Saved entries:
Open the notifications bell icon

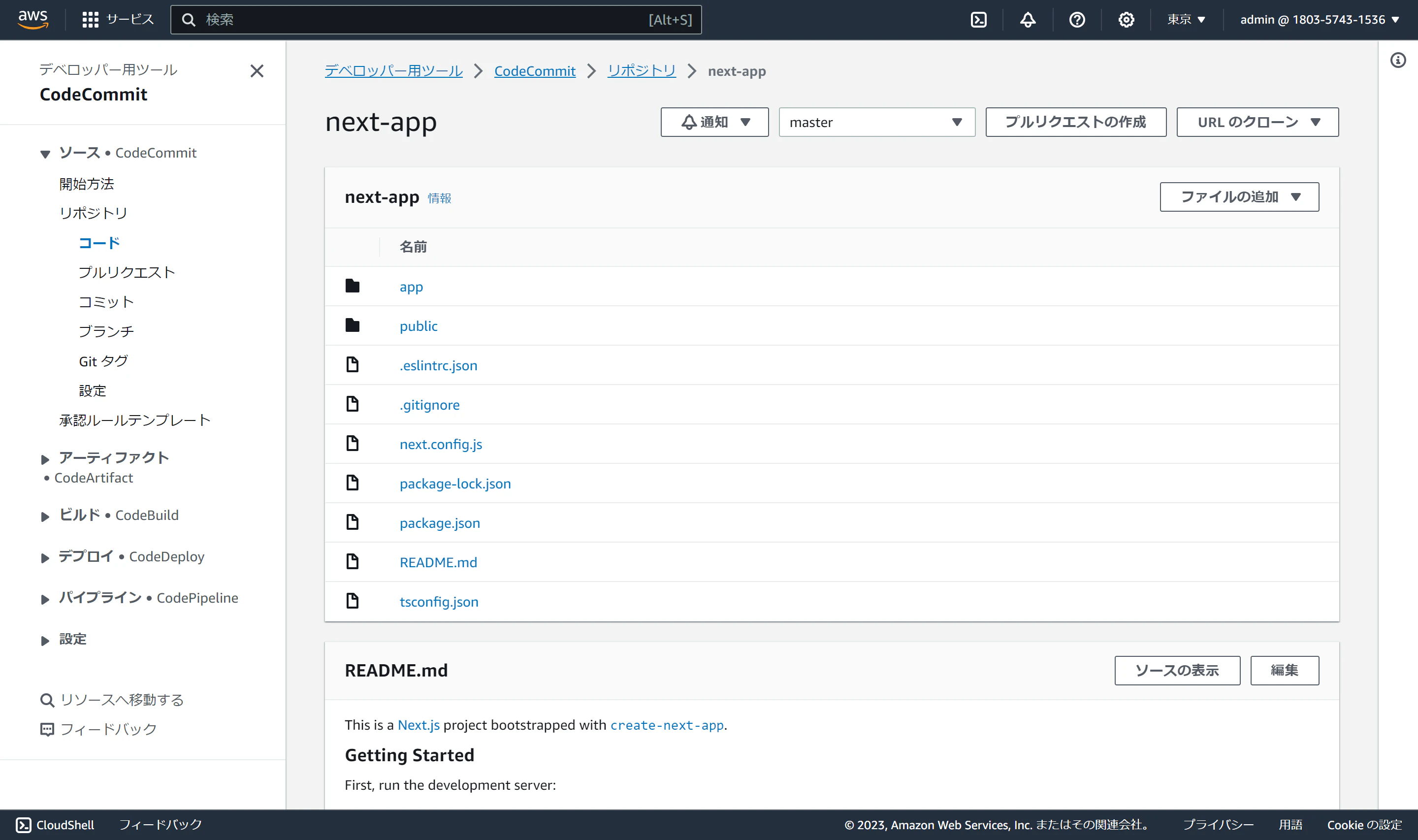1028,19
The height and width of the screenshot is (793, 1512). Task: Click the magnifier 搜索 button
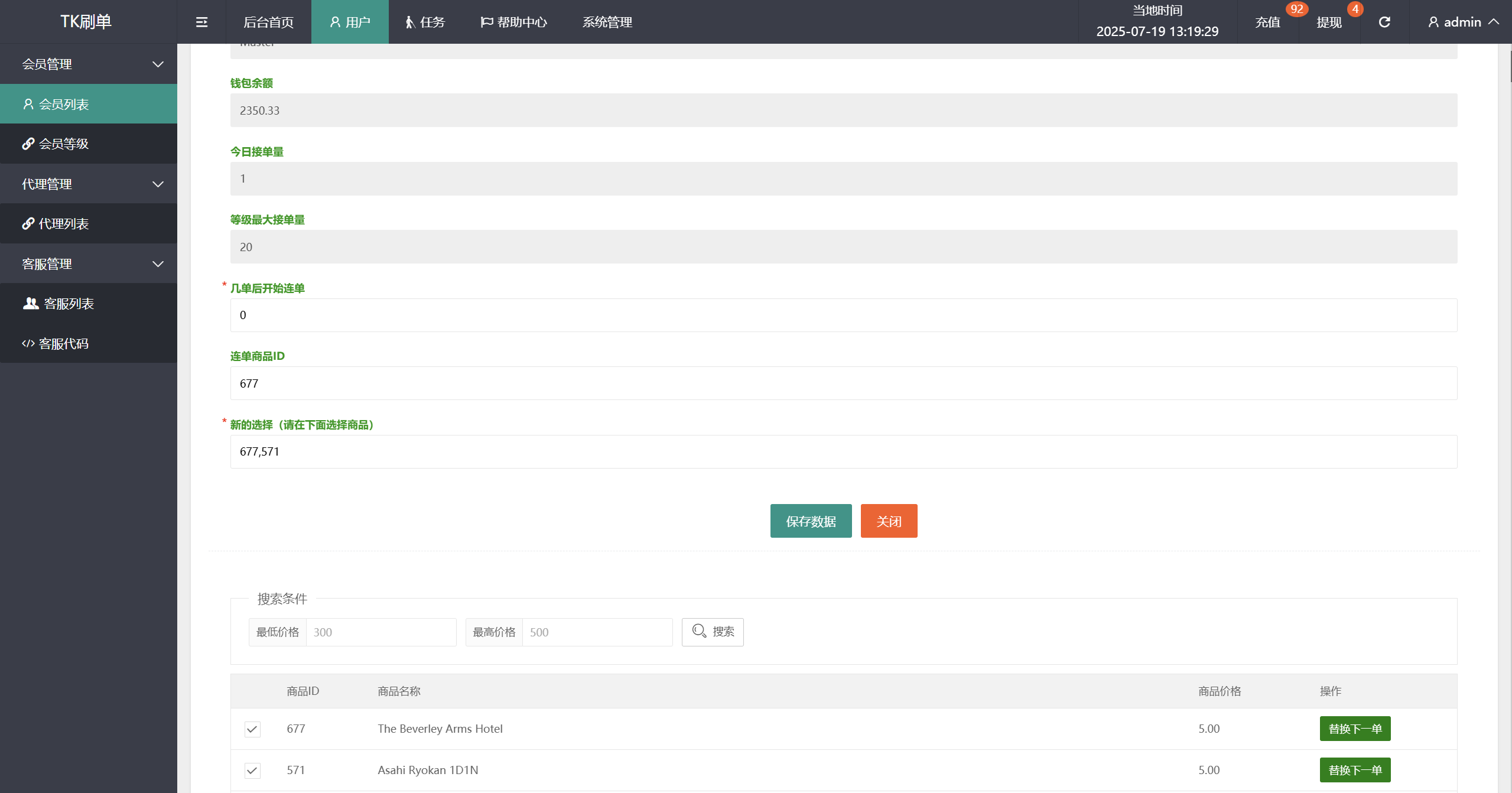point(713,632)
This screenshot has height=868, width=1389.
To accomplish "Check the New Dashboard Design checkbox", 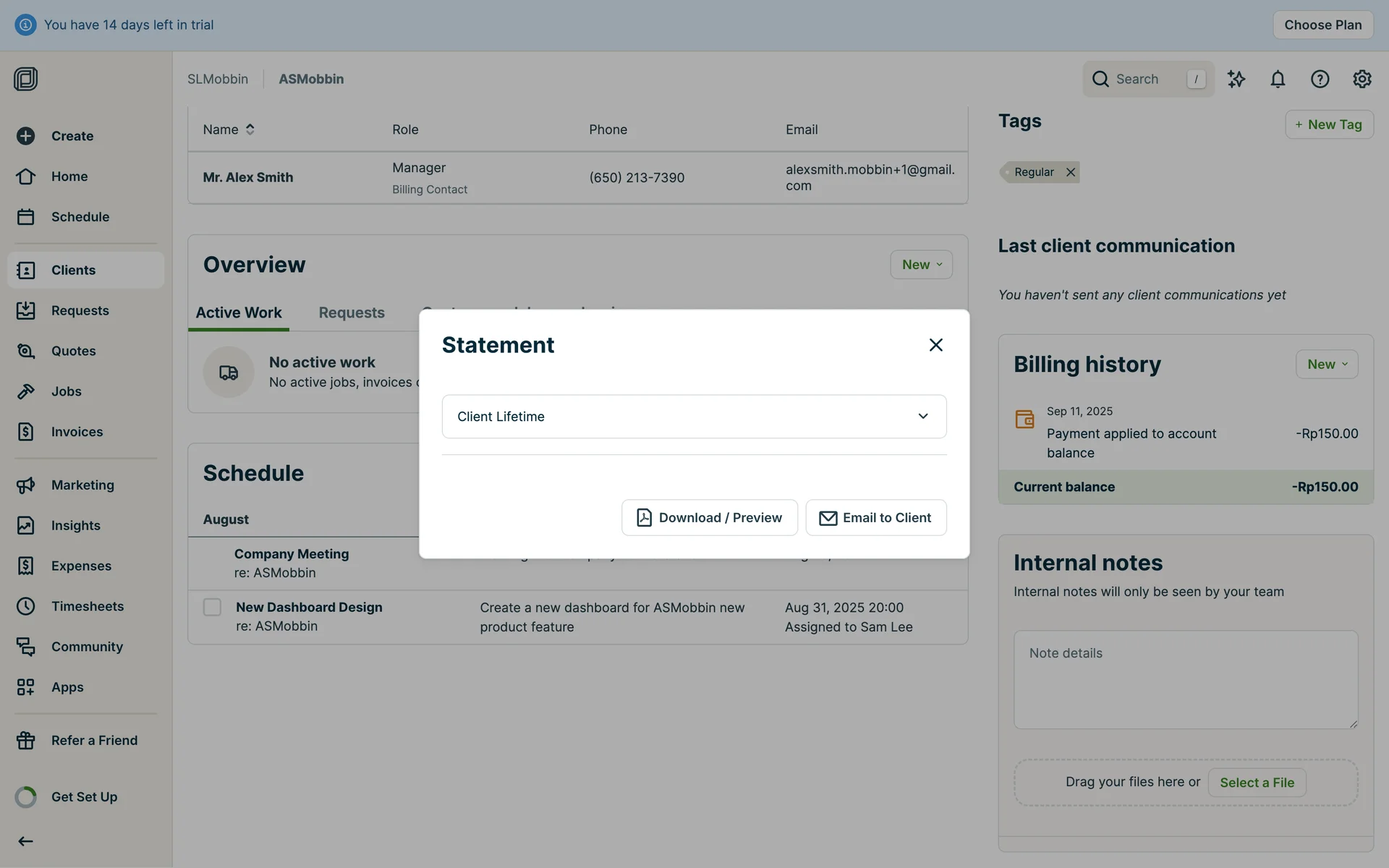I will coord(212,607).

• Assigned task
Repeat only the lines between the top of the entries above and the line containing "This screenshot has height=868, width=1389.", both ends included, without the pictures.

• Response to this exercise
Open the notifications bell icon

1028,19
The height and width of the screenshot is (793, 1512). Task: Click the magnifier 搜索 button
point(713,632)
This screenshot has height=868, width=1389.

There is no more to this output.